───── MATERIAL FOR THIS EXERCISE ─────
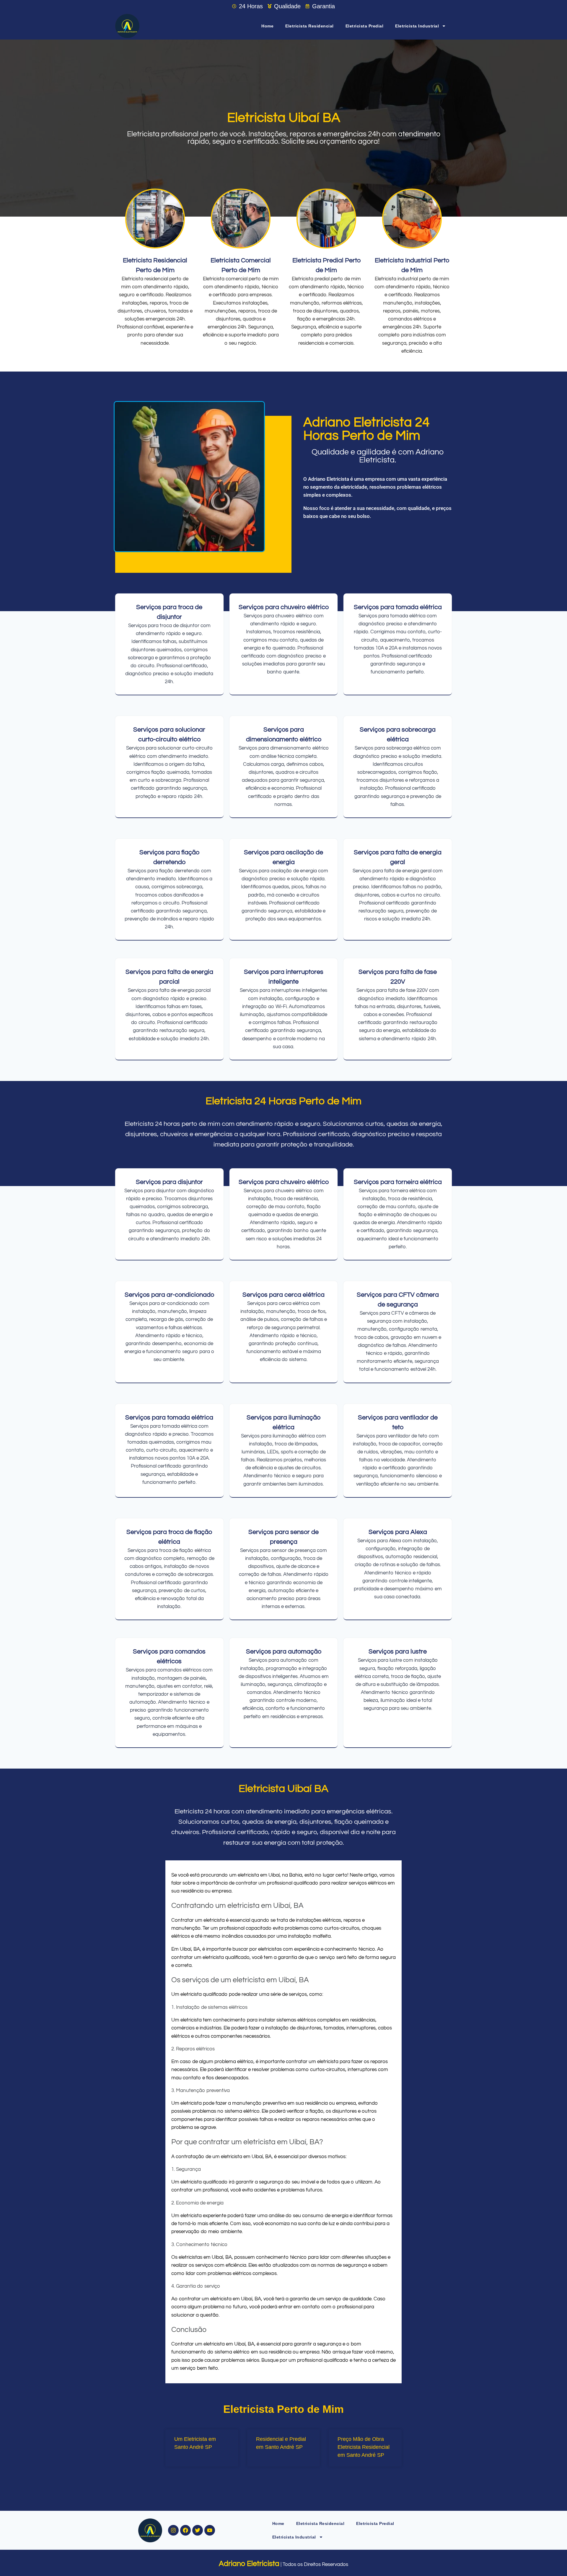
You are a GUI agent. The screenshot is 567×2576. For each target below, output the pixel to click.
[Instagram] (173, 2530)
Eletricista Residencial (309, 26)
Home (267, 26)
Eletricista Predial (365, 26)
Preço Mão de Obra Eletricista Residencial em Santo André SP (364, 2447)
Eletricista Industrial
─────
● **TASK DESCRIPTION**:
The response should be an exact copy of the lines from the one with "[Instagram] (173, 2530)" through the end of the data, with no other text.

● **RESPONSE BOX**:
[Instagram] (173, 2530)
Eletricista Residencial (309, 26)
Home (267, 26)
Eletricista Predial (365, 26)
Preço Mão de Obra Eletricista Residencial em Santo André SP (364, 2447)
Eletricista Industrial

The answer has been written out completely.